Dataset entries:
=== Section Start ===
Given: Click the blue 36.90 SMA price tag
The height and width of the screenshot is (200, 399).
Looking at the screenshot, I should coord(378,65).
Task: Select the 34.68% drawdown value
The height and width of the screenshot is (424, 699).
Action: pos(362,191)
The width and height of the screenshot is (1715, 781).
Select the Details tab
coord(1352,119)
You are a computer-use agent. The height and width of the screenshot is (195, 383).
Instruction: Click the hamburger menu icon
=== Section End ===
▶ _WHAT IS BEING ASKED_: Please repeat each line above exactly.

▶ _RESPONSE TO THE TASK_:
Given: Click the blue 36.90 SMA price tag
The height and width of the screenshot is (200, 399).
Looking at the screenshot, I should coord(378,65).
Task: Select the 34.68% drawdown value
The height and width of the screenshot is (424, 699).
Action: pos(362,191)
The width and height of the screenshot is (1715, 781).
Select the Details tab
coord(1352,119)
You are a computer-use agent. The height and width of the screenshot is (195, 383).
Instruction: Click the hamburger menu icon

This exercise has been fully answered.